Within the group, youth and leanness predicted the need to very rapidly advance to combination therapy or insulin. Sixty percent of those under 46 years of age and 50% of those with body mass index <23 needed additional treatment within a year of randomization. Many of them must have had late-onset (autoimmune-mediated) type 1 diabetes masquerading as type 2 diabetes. We need ways to identify and treat such people with insulin earlier than in the past. Another report from the UKPDS suggests that testing for antibodies to glutamic acid decarboxylase (GAD) may help us do this.2

In addition, the primary diet failure subgroup as a whole experienced secondary failure of the initial treatment. At 6 years, at least half of the subjects had advanced beyond their initial treatment to combination regimens, whether sulfonylurea-metformin or ultralente with multiple doses of regular insulin.

The same process, although less dramatic, has been evident in the main randomization group of the UKPDS1 and clearly reflects the natural history of type 2 diabetes. No single treatment can be expected to remain successful for more than a few years, not because of a limitation specific to the drug itself or noncompliance by its user, but because -cell function declines over time. With this experience and the availability of other new agents, such as acarbose and troglitazone, it is clear that multiple-drug regimens will routinely be used for type 2 diabetes.

Finally, some limitations of treatment with insulin alone were evident in this group of subjects. Switching to insulin after failure of oral combinations was often helpful, but only half of the subjects initially assigned to insulin maintained HbA_1c values <8% at 6 years. Moreover, the amount of weight gain and the frequency of hypoglycemia in the insulin group were worrisome.

This difficulty in maintaining control even with insulin is surely related to the natural progression of the abnormalities underlying type 2 diabetes. It also probably reflects the methods for using insulin in this trial.
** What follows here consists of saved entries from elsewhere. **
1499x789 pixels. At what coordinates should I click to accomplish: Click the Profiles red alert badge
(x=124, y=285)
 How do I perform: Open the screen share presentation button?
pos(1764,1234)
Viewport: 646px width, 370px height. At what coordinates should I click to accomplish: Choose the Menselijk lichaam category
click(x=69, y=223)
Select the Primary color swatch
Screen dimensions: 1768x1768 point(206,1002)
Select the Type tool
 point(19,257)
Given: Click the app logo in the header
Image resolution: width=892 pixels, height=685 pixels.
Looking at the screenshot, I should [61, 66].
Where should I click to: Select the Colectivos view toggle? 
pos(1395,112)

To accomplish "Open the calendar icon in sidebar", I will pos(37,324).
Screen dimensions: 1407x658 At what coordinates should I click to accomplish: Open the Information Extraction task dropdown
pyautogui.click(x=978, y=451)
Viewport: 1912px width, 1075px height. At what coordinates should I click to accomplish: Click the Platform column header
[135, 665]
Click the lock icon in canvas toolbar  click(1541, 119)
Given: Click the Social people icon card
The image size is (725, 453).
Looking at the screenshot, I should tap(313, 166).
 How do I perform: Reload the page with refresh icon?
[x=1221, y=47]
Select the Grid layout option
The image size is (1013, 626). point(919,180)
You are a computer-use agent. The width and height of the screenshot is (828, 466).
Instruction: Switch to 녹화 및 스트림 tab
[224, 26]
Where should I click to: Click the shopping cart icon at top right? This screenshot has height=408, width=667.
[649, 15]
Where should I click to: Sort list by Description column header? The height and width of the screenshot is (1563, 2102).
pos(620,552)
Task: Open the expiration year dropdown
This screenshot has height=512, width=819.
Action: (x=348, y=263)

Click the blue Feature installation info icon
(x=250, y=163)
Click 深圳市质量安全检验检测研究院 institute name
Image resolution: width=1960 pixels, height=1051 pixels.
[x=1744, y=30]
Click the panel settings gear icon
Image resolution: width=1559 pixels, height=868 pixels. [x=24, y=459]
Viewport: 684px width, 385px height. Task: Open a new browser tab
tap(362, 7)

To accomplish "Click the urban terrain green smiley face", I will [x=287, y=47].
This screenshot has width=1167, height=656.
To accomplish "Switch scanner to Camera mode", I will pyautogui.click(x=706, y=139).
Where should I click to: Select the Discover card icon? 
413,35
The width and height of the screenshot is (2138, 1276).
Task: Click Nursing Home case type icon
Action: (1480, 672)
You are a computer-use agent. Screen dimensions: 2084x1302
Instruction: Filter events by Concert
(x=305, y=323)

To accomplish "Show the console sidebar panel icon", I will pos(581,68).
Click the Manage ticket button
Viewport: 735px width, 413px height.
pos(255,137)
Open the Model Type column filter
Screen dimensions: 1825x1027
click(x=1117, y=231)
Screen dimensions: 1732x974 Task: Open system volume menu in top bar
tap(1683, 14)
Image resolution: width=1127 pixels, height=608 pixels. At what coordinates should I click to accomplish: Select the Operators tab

More individualized use of long-acting and rapid-acting insulins, including lispro, might increase the proportion of people with HbA_1c values <8% and reduce weight gain and hypoglycemia.

Even so, as the authors suggest, a trial of oral therapy seems desirable before starting insulin, even for people with quite high glucose levels at the outset. Also, and not mentioned in the authors’ discussion, continuing one or more oral agents after starting insulin may enhance the effectiveness of insulin. Overlapping a sulfonylurea with insulin should prevent escape of glycemic control when insulin is started,3 and combining metformin with insulin may limit weight gain.4 We await studies better defining the possible benefits of combining acarbose or troglitazone with insulin.

We look forward to many more reports from the UKPDS, a true landmark trial. Its insights have improved our treatment strategies already.

REFERENCES

¹UKPDS Study Group: U.K. Prospective Diabetes Study 16. Overview of 6 years’ therapy of type II diabetes: a progressive disease. Diabetes 44:1249-58, 1995.

²UKPDS Study Group: UKPDS 25: Autoantibodies to islet cell cytoplasm and glutamic acid decarboxylase for prediction of insulin requirement in type 2 diabetes. Lancet 350:1288-93, 1997.

³Riddle MC, Schneider J, and the Glimepiride Combination Group: Beginning insulin treatment of obese patients with evening 70/30 insulin plus glimepiride versus insulin alone.    21:1052-57, 1998.

⁴Yki-Jarvinen H, Nikkila K, Tulokas T, Vanamo R, Heikkila M: New thoughts on insulin therapy in NIDDM. 16th International Diabetes Federation Meeting Program, Helsinki, Finland, July 1997.